Rzym, upalne lato, puste ulice. Sara Farnese siedzi w Bibliotece Watykańskiej i czyta starożytną książkę kucharską. Podchodzi do niej mężczyzna z wypchaną reklamówką w dłoni. Znajomy. Zmiata z biurka Sary wszystko, co na nim leży, i wyjmuje z reklamówki skórę. Ludzką. Pół szalonym, pół martwym głosem mówi: „Krew męczenników jest nasieniem Kościoła”. I ginie od kuli strażnika biblioteki. Sprawą zajmuje się młody policjant Nico Costa. Syn głośnego włoskiego komunisty, znawca Caravaggia, wegetarianin i zapalony biegacz, który nie wygląda na swoje dwadzieścia siedem lat.
Wkrótce pojawiają się kolejne ofiary, każda w jakiś sposób powiązana z Sarą. Zlatują się dziennikarze, Watykan zwiera szyki. Morderca odtwarza makabryczne okoliczności śmierci wczesnochrześcijańskich męczenników. Przybity nieuleczalną chorobą ojca Nico stara się odkryć prawdę, niezależnie od tego, ile będzie go to kosztowało.
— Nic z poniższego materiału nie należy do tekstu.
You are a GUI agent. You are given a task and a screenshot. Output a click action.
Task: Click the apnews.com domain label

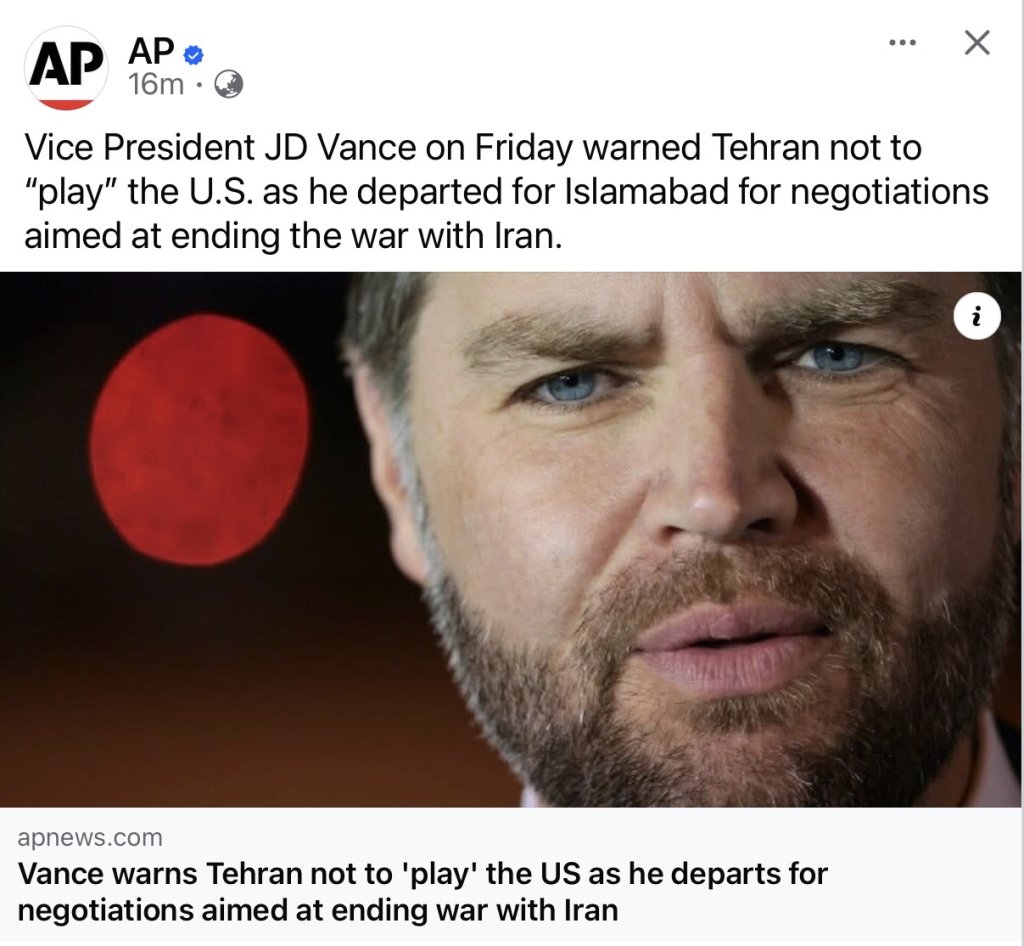90,837

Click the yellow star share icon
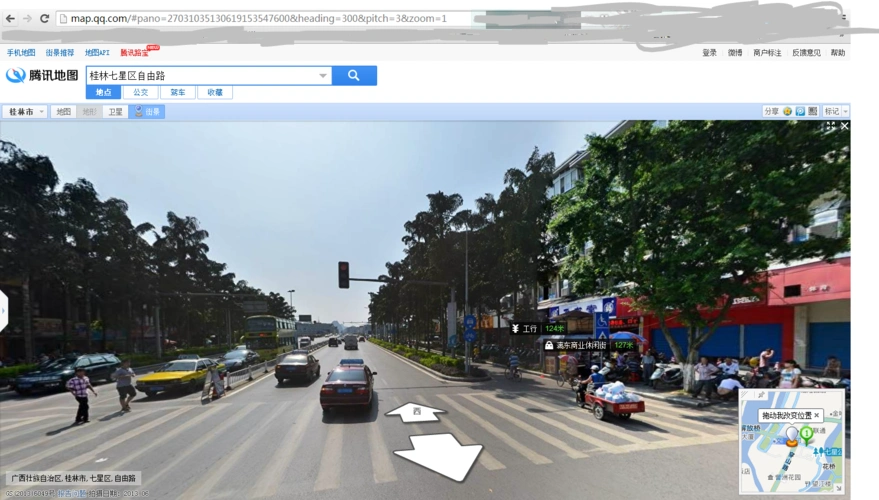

Dociera do prywatnych watykańskich kwater, gdzie pewien kardynał próbuje wykaraskać się z kłopotów związanych z przekrętami finansowymi na niewyobrażalną skalę, i rozmawia z ludźmi, z którymi lepiej nie rozmawiać, jeśli nie chce się zaszkodzić swojej karierze...
Dla jednych podejrzany jako syn komunisty, przez drugich traktowany z góry ze względu na swój młody wiek, Nico wierzy, że inteligencja i uczciwość pozwolą mu dotrzeć do prawdy o tajemniczej Sarze Farnese – ale nie zdaje sobie sprawy z tego, jak wielkie podejmuje ryzyko.